Whenever a person sets out to pursue something that they love, they set their foot upon a path. When a person sets their foot upon a path, they begin a voyage. And when a person begins a voyage, they do so in blindness and ignorance – the destination is always obscured in the future.
By the time I reached the ripe old age of seventeen, my general adoration of the arts had gelled into a reasonably realistic (for a seventeen-year-old) resolve to makes something beautiful with my hands. Other than as a consumer, I had pretty much lost interest in the performing and literary arts. Something was due to happen, and it did.
One day a friend of mine and I were set upon the endeavor of selling some (ahem) herbs we had acquired through channels best unmentioned. He mentioned that he knew of some guys who ran a rock and mineral shop nearby who might be interested. I actually already knew of this place secondhand, because a friend of mine had been working there part time, and had told me about it.
The place was on Speedway, near Windward. It consisted of one building attached to a larger one: It had a large concrete-floored shop downstairs, the upstairs was carved into two small apartments.
We went to the downstairs door, and my friend hailed someone inside, and a guy came out. And he was a strange looking fellow. He was about forty and had long, wild, disheveled hair. He was about five-six and built like a little bantam rooster, with scrawny arms and legs and a huge chest with a protruding breastbone. I later learned that he had developed this peculiarity by spending his twenties in the Andes prospecting for mineral specimens at vast altitudes – the expansion in lung capacity actually shaped his body, as it does the native peoples of that region.
He was interested in what we had, and the business was transacted. My curiosity was aroused, and I asked him about what they were doing there. He changed, like a werewolf, right in front of me. From a reasonably polite and laid back hipster he morphed into a slavering fanatic. For half an hour he expounded on the dozens of projects they had in the offing, their history, the properties and values of various gemstones, the nature and state of the gem market, how much he hated the people who ran it, and a million other things.
And then he showed us around. The place smelled of machine oil and rock dust, and machines were screaming and grinding, and guys were running around with crates of brightly colored stone. He explained some of the things I saw, others went unexplained, but I was hooked. On the way out, I asked for a job, he said yes, and that was it.
Within a few months, I was living on site. There were about ten of us living there, sleeping in the two apartments and in tents on the roof. It was a sensory explosion for me. My eyes were flooded with the rainbow of visual splendor that comes out of the guts of the earth. My hands felt the vibration of rock being ground or sawn, and how jade felt different form quartz, and how they sounded different under the grindstone.

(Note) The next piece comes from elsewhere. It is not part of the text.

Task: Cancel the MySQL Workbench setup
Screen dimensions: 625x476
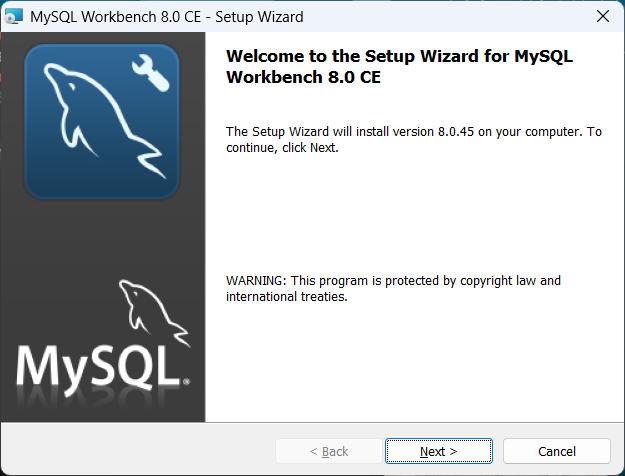Action: pos(556,452)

It was the beginning of my new life – and the end of my old one. One night, after partying late, we decided to name the outfit “the Venice Lapidary Guild”". We swore a communal oath. It was very sixties.
But in the long run, it didn’t work out that way.Within a year, we had left Venice for Hollywood, and within 20 months had landed in Topanga canyon, where I lived until 1980. I moved back to Venice briefly then, but things had changed, and it didn’t work, and I was back in Topanga in a couple of years. It was not until 2005 that I finally really came home to Venice – this Venice so unlike the one I grew up in. Came home as an old man, too. Like a lot of old men, I’ve gotten a lot better at seeing ghosts than I used to be. I see them all the time now, and that’s why I wrote this little tale about some of them. I hope you enjoyed it.